Required action =
From the first line of the data down to and including the line with "[Share via LinkedIn] (539, 1378)", copy everything exactly, leaving out pictures.

---*---

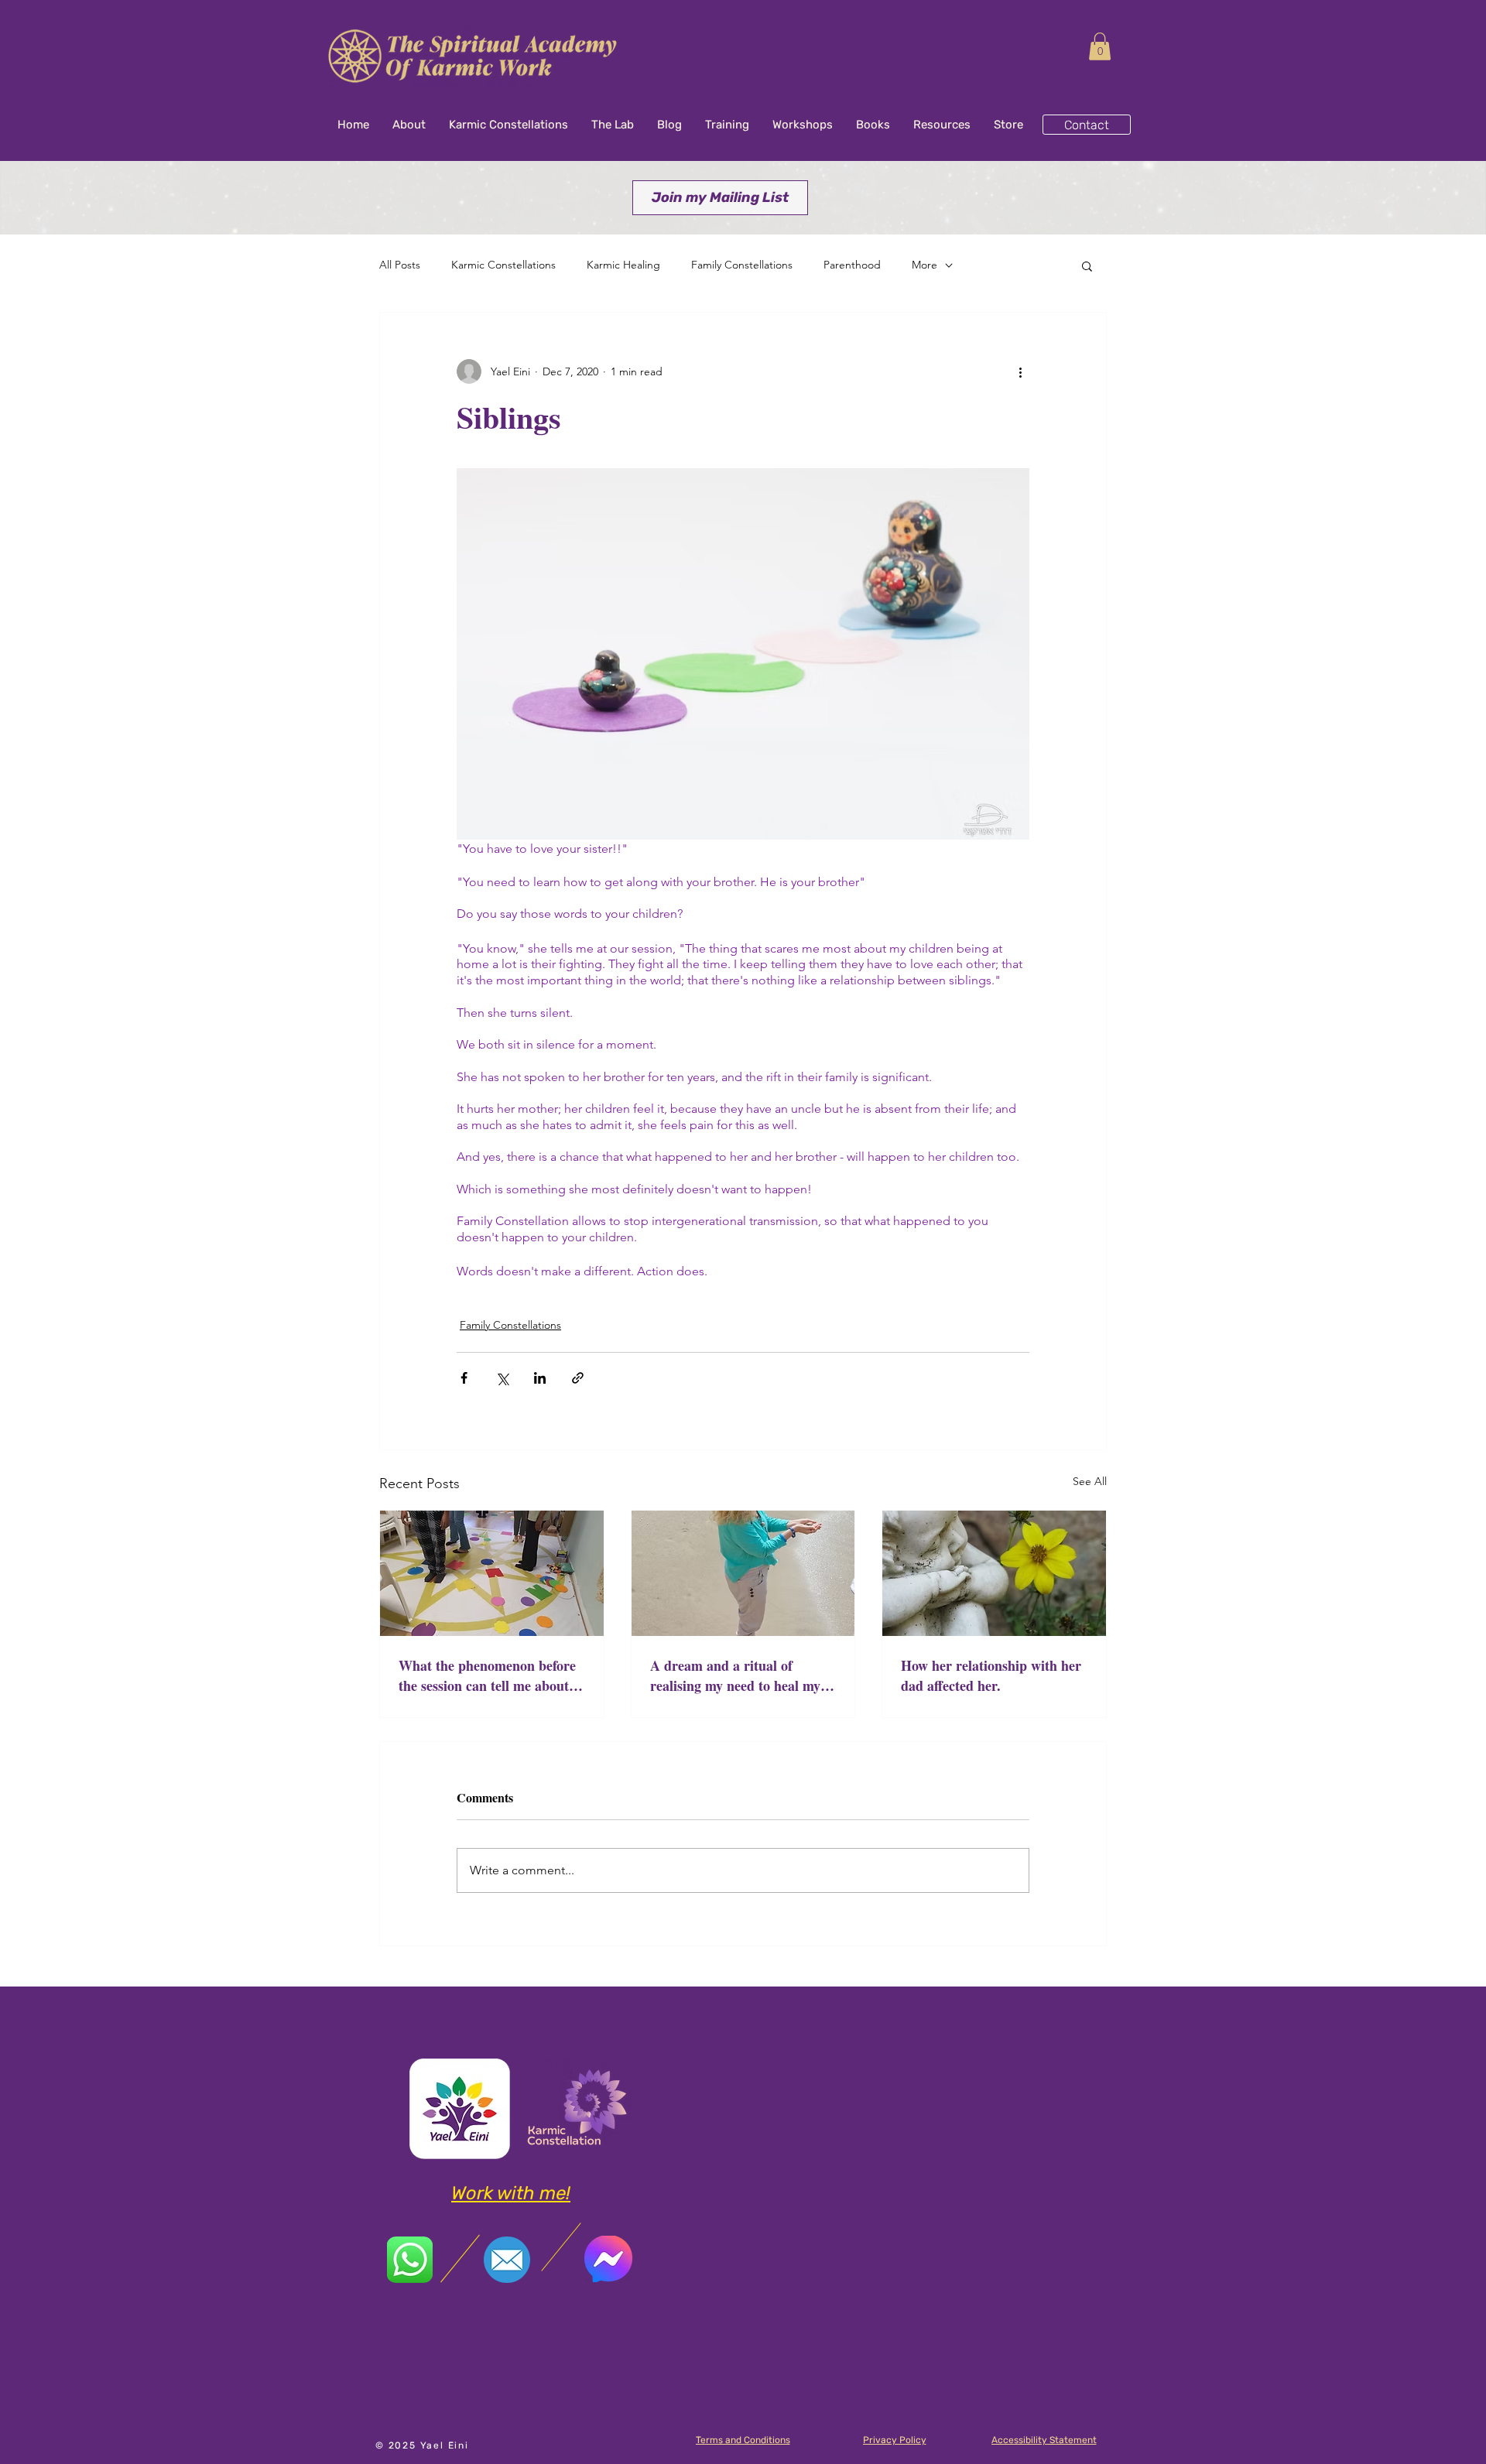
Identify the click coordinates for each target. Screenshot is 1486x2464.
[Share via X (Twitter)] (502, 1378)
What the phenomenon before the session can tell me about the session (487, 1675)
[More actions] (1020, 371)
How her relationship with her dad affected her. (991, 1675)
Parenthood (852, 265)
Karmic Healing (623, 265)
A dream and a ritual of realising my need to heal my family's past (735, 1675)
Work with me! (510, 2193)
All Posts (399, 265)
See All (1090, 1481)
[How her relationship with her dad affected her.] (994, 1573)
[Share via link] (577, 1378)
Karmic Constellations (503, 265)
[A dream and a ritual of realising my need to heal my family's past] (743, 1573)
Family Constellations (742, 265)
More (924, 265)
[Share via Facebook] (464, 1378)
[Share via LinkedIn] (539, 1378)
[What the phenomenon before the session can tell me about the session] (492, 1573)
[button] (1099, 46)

---*---

Answer to this task =
Identify the click coordinates for each target. Screenshot is 1486x2464.
[Share via X (Twitter)] (502, 1378)
What the phenomenon before the session can tell me about the session (487, 1675)
[More actions] (1020, 371)
How her relationship with her dad affected her. (991, 1675)
Parenthood (852, 265)
Karmic Healing (623, 265)
A dream and a ritual of realising my need to heal my family's past (735, 1675)
Work with me! (510, 2193)
All Posts (399, 265)
See All (1090, 1481)
[How her relationship with her dad affected her.] (994, 1573)
[Share via link] (577, 1378)
Karmic Constellations (503, 265)
[A dream and a ritual of realising my need to heal my family's past] (743, 1573)
Family Constellations (742, 265)
More (924, 265)
[Share via Facebook] (464, 1378)
[Share via LinkedIn] (539, 1378)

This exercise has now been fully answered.